ANTIULCEROGENIC AGENTS (or ulcer-healing drugs) are used to promote healing of ulceration of gastric and duodenal peptic ulcers. A number of classes of drugs may be used. See also gastric secretion inhibitors.

First, the HISTAMINE H2-ANTAGONISTS are very effective and have considerable usage, e.g. cimetidine. famotidine, nizatidine and ranitidine. These agents decrease gastric acid secretion and promote healing and may be used to treat dyspepsia and oesophagitis of a number of etiologies. Acid production is also very effectively reduced by the newer agents, the proton pump inhibitors, e.g. omeprazole (see GASTRIC PROTON PUMP INHIBITORS).

Anticholinergic drugs are only really suitable in the case of agents that show some gastric-selectivity, e.g. pirenzepine and telenzepine (see muscarinic cholinoceptor ANTAGONISTS).
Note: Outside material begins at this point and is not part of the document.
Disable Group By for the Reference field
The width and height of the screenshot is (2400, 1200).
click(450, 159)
They work by reducing the secretion of peptic acid by the stomach mucosa.

Some prostaglandin analogues are effective in protecting the mucosa, and are incorporated into some preparations of NSAIDs to offer concurrent protection (though they may cause unacceptable stimulation of the ileum), e.g. misoprostol. (see prostanoid receptor agonists) .

Bismuth-containing antacid preparations have been in use for a long time, but some of the bismuth chelates (e.g. tripotassium dicitratobismuthate) are of proven benefit in ulcer, and, though it is not clear how they work, there is some evidence of antimicrobial actions against a bacterial infection (Helicobacter pylori) associated with peptic ulcers.
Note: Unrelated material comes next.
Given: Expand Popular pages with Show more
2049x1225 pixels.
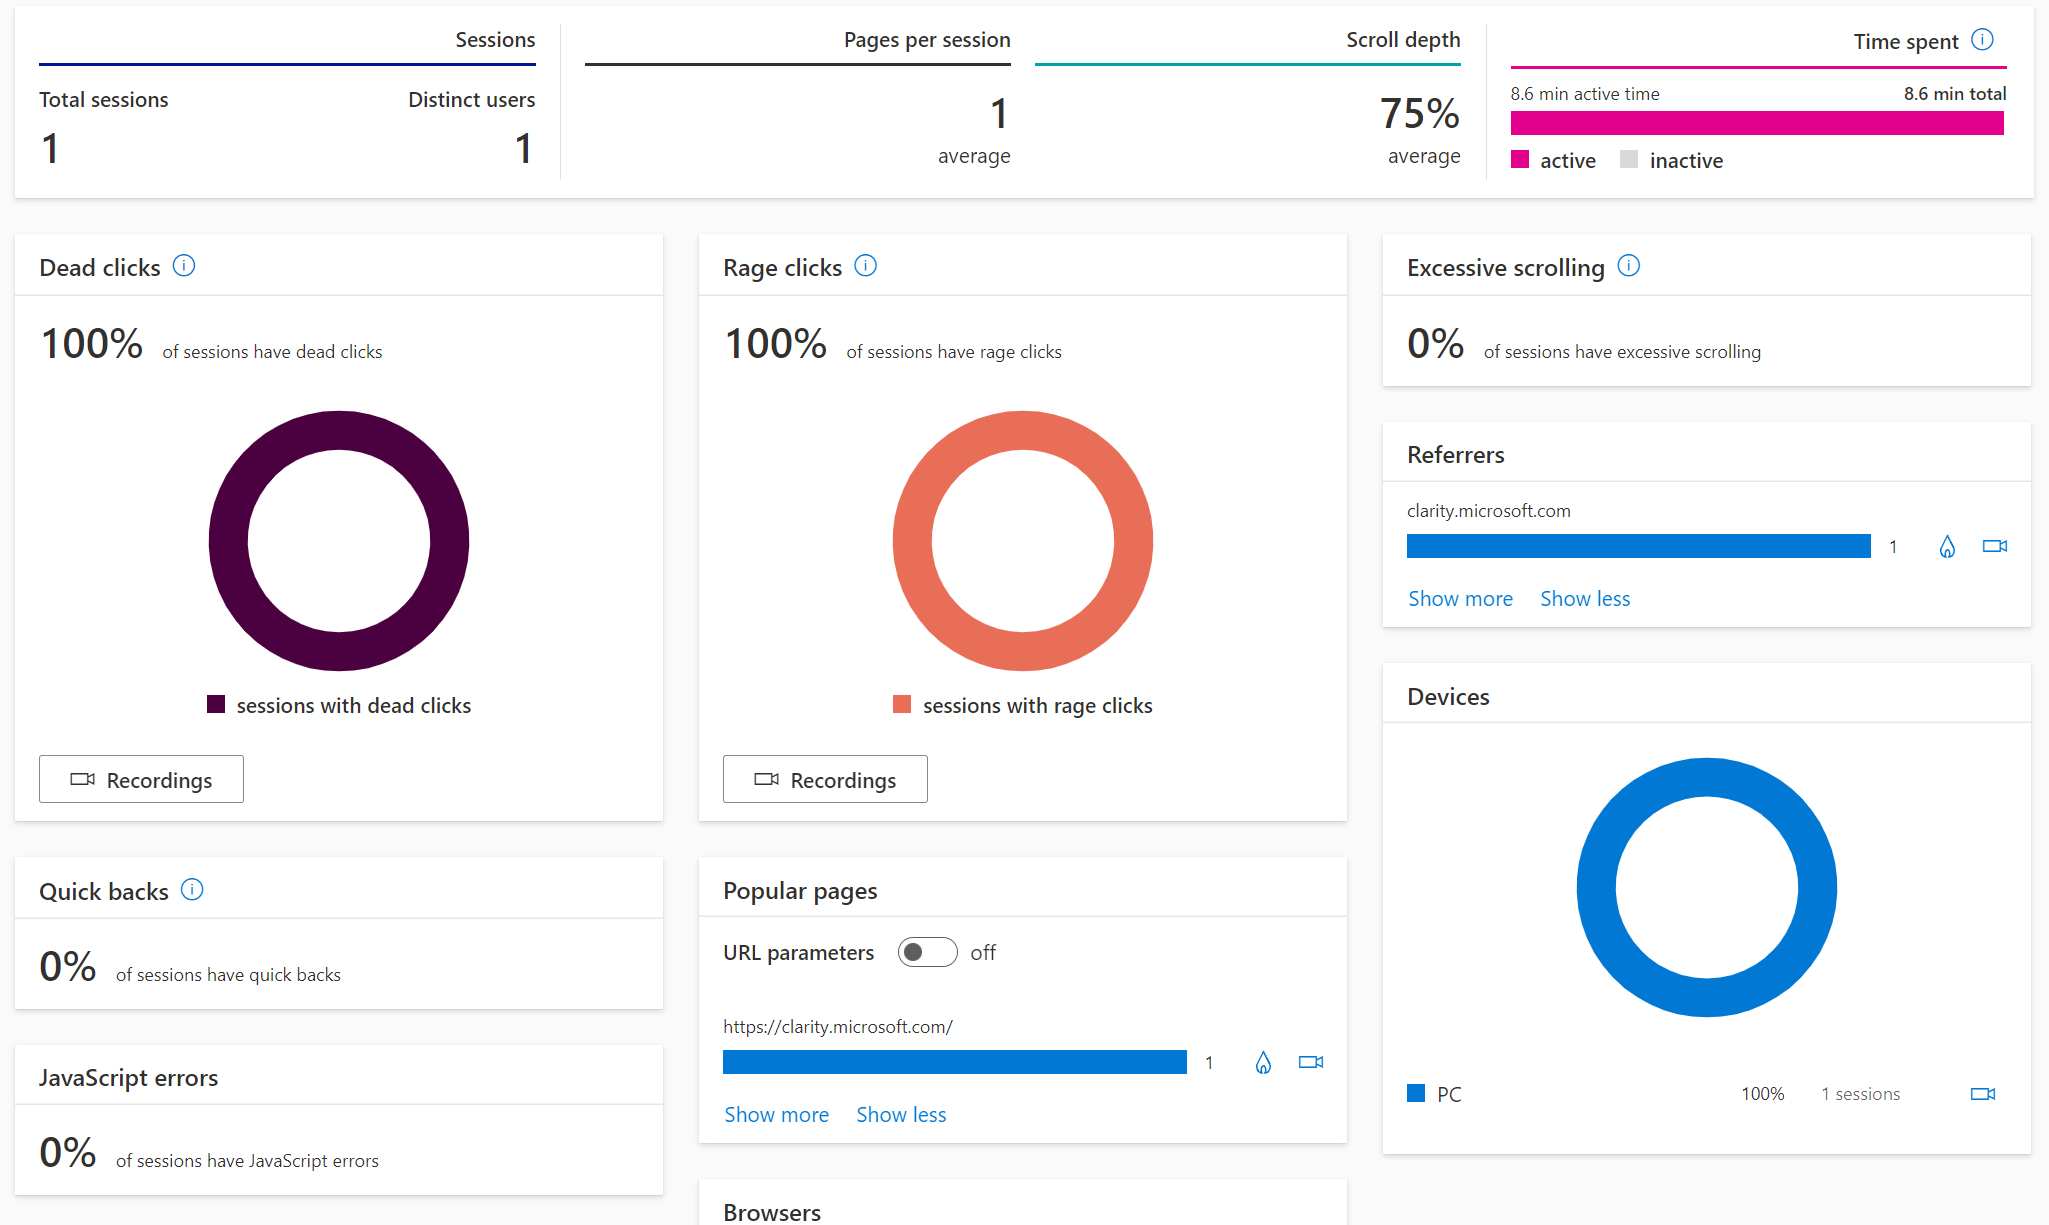Looking at the screenshot, I should (776, 1115).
Liquorice derivatives have a long history of use, and an extracted principle carbenoxolone is of proven value, and, though its mechanism of action is not clear, it is thought to work by effecting cytoprotection protective secretions. Some complexes, e.g. sucralfate (aluminium hydroxide and sulphated sucrose) may be of value.
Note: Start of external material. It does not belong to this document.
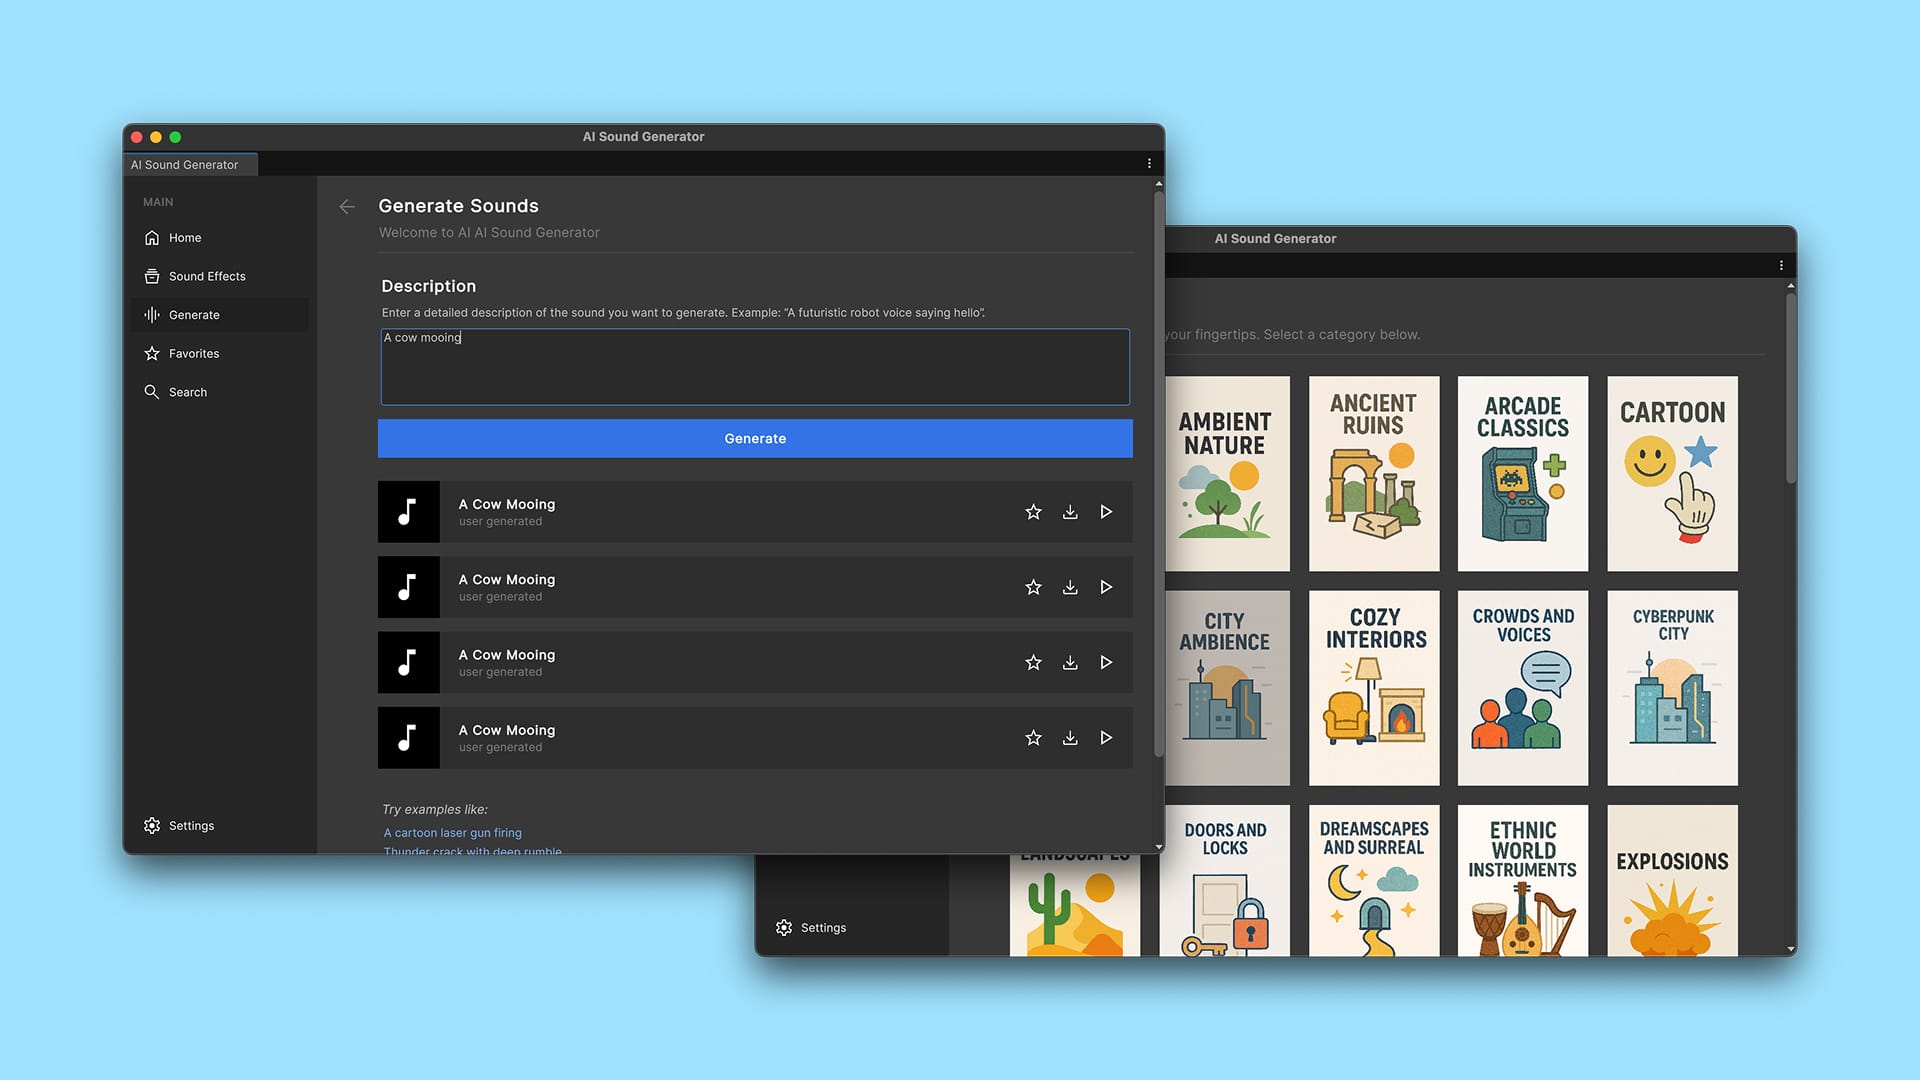Image resolution: width=1920 pixels, height=1080 pixels.
Task: Play the first A Cow Mooing sound
Action: tap(1106, 512)
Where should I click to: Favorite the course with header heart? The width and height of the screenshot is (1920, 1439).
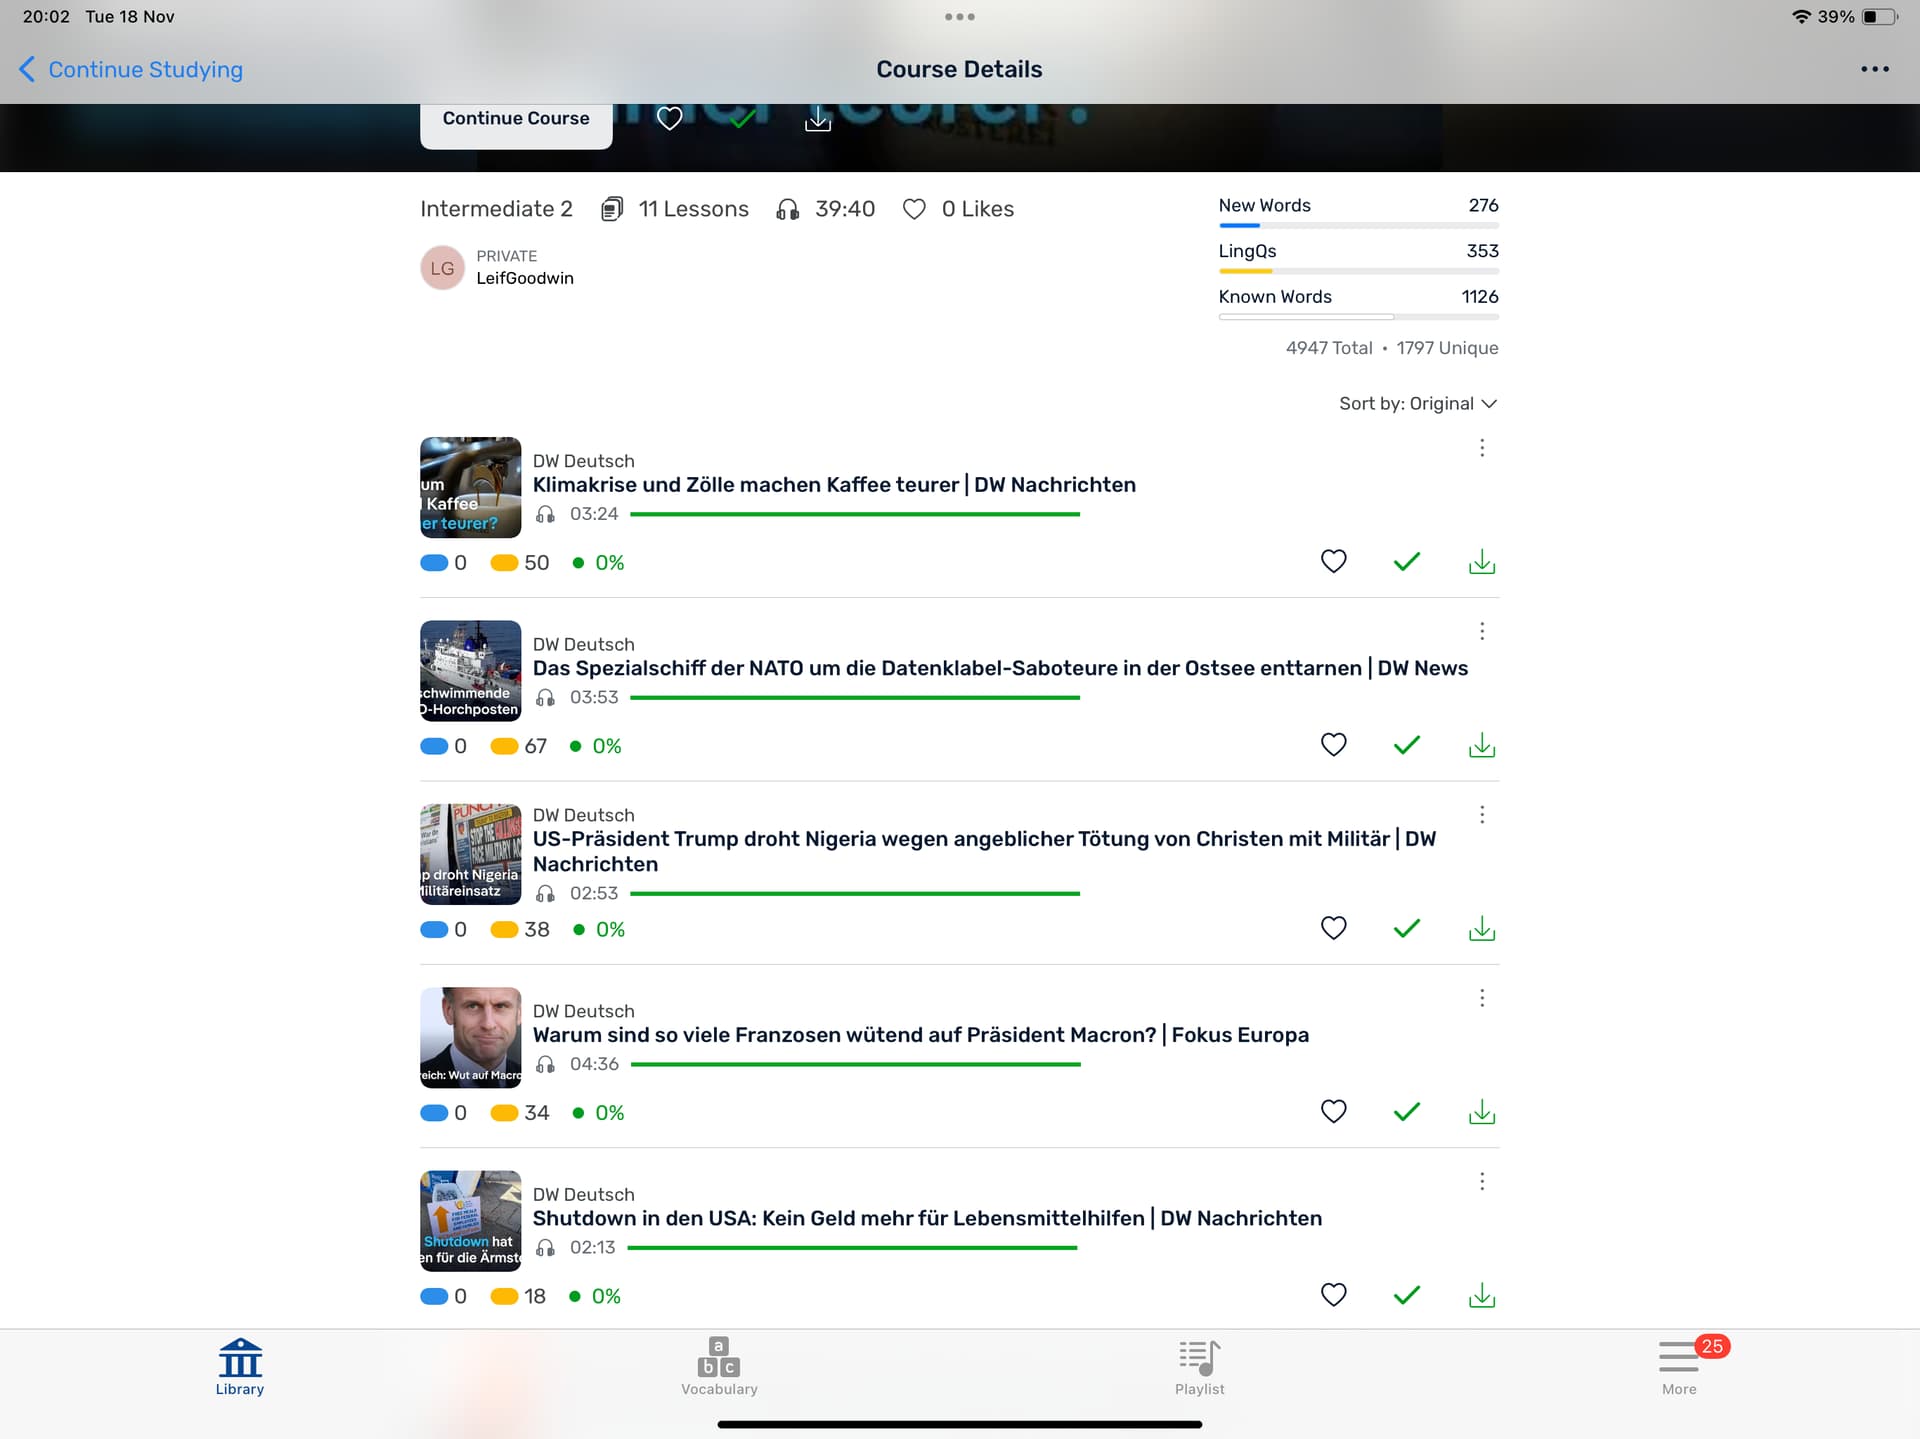click(x=669, y=119)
The treatment of peptic ulcers is increasingly turning towards the eradication of Helicobacter pylori infection of the stomach, which is strongly causally associated with the gastric ulcer syndrome, with the objective of long-term alleviation. It is necessary to use a number of drugs in concert, e.g. omeprazole, metronidazole and/or amoxycillin. and tripotassium dicitratobismuthate. Recently, ranitidine bismuth citrate (ranitidine bismutrex) has been introduced for such treatment.